A parallel-plate capacitor is connected to a battery of electric potential difference V. If the plate separation is decreased, do the following quantities increase, decrease, or remain the same: (a) the capacitor’s capacitance, (b) the potential difference across the capacitor, (c) the charge on the capacitor, (d) the energy stored by the capacitor, (e) the magnitude of the electric field between the plates, and (f ) the energy density of that electric field?

Since the capacitance of a parallel-plate depends only on geometric constants and the dielectric between the plates, we can use the following expression to asess the value of the capacitance:

[tex]C = \epsilon_{0}*\frac{A}{d} (1)[/tex]

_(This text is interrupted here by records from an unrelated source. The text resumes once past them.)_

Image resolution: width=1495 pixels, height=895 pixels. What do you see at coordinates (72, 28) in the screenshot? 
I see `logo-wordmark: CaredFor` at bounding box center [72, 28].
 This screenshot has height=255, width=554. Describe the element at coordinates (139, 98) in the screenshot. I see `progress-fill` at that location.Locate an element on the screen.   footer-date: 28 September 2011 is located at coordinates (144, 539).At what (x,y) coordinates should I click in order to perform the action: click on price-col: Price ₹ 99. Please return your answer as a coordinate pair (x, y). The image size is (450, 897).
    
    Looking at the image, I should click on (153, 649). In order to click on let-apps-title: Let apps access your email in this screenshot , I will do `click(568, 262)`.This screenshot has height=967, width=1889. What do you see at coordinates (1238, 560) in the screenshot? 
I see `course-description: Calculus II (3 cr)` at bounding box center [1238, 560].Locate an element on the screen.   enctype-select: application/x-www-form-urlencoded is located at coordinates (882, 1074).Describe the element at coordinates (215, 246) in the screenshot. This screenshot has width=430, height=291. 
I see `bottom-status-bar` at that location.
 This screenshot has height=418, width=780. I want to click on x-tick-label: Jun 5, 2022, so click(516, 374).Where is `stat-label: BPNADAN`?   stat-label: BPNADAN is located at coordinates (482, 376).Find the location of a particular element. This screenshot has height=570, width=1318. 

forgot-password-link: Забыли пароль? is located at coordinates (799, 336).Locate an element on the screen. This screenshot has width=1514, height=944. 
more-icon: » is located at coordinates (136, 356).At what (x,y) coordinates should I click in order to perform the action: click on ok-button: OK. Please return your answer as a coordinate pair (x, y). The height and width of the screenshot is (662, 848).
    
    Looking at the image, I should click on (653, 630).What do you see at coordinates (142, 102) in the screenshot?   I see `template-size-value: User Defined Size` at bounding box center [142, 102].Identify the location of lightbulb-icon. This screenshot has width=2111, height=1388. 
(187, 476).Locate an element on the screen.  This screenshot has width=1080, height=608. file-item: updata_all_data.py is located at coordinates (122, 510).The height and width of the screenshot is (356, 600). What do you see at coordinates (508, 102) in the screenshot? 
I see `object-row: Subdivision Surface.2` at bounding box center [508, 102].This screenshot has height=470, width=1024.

where ε₀ = permitivitty of free space

A = area of one of the plates

d= plate separation

As we can see, if the plate separation is decreased, the value of the capacitance must increase.

b)

Per definition the capacitance explains the relationship between the charge on one of the conductors, and the potential difference between them, as follows:

[tex]C = \frac{Q}{V} (2)[/tex]

Assuming that the capacitor remains connected to the battery when the plate separation is decreased, since the voltage can't change (as it must hold the same voltage than previously since it's directly connected to the battery) the potential difference between plates must remain the same.

c)

From B, we know that V in (2) must remain constant. Since we know from (1) that C must increase, this means from (2) that Q must increase too.

d)

The energy stored in the electric field between the plates can be expressed as follows in terms of the capacitance C and the potential difference V:

[tex]U = \frac{1}{2}* C*V^{2} (3)[/tex]

From (1) in a) and from b) we know that the capacitance C must increase whilst V must remain the same, so U in (3) must increase also.

e)

In the capacitor the magnitude of the Electric field between the plates is constant, and is related to the potential difference between them by the following linear relationship:

[tex]V = E*d (4)[/tex]

Since we know that V must remain the same, if the distance d decreases, the electris field E must increase in the same ratio in order to keep the equation balanced.

f)

The energy density of the electric field is defined as the energy stored between plates by unit volume, as follows:

[tex]u = \frac{U}{v} = \frac{\frac{1}{2}* C*V^{2}}{A*d} =\frac{1}{2}* \epsilon_{0}*\frac{A*V^{2} }{A*d*d} = \frac{1}{2} *\epsilon_{0}*E^{2} (5)[/tex]

Since it's proportional to the square of the electric field, and we know from e) that the magnitude of the electric field must increase, u must increase too.